Now, on the surface it appears as though Melbourne actually has the tougher match.
Manly, despite finishing fourth, went into their match in week one of the finals against the Bulldogs as the favourites.
South Sydney seems like an easier clash for the Bulldogs despite the fact they finished ahead of the Sea Eagles on the ladder.
The Rabbitohs were out-classed by Melbourne in week one of the finals and then were always going to get the better of Canberra in Sydney at the weekend.
So, even though this system is far better than the one previously employed by the league, are there a few quirks?
Is their a perfect answer?
In theory, shouldn’t the highest placed team have the easiest possible route through to the decider?
If that was the case the Bulldogs would be playing Manly again this weekend in a repeat of their clash from week one.
Some would argue that taking on the Sea Eagles would be a tougher test for the Dogs even though they finished below South Sydney on the ladder.
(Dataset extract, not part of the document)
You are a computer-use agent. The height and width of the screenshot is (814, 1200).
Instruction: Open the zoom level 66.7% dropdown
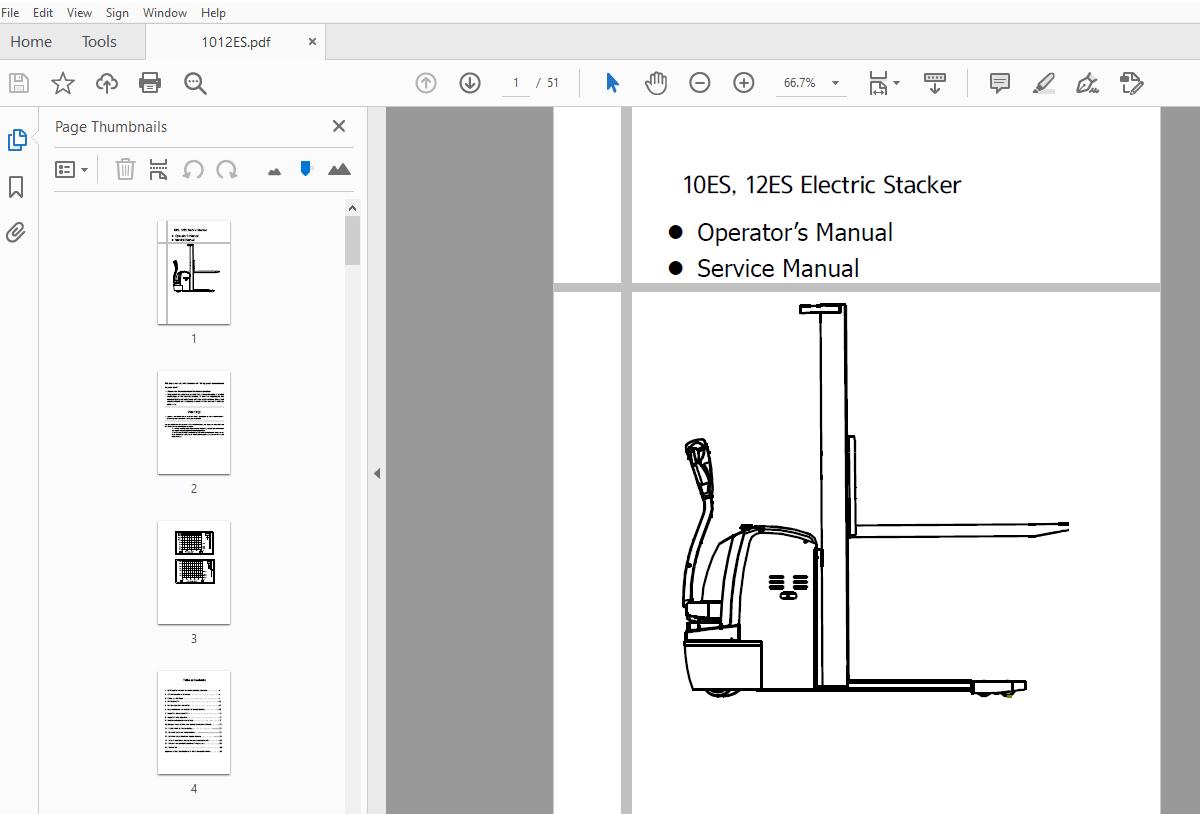pyautogui.click(x=835, y=83)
Others could say it would be boring seeing the same two teams face off in the space of three weeks.
Although a re-match between Manly and Canterbury wouldn’t be a tough sell this year, would a repeat of 1 versus 4 be a tough sell in the future?
Team three seeming weaker than team four has created a quirk this year and Dogs fans are probably breathing a sigh of relief that they don’t have to come up against their rivals again this weekend.
Under the current set-up, the team finishing first on the ladder would only get to face a weaker opponent in the preliminary final if an upset occurred in week two.
For example, if Canberra (6th) beat South Sydney they would play the Bulldogs while Melbourne (second) would play either Manly (4th) or North Queensland (5th).
The finals have been an amazing spectacle and rugby league looks set for an unprecedented period of growth and prosperity, but it will be interesting to see if this little quirk causes a stir in the future.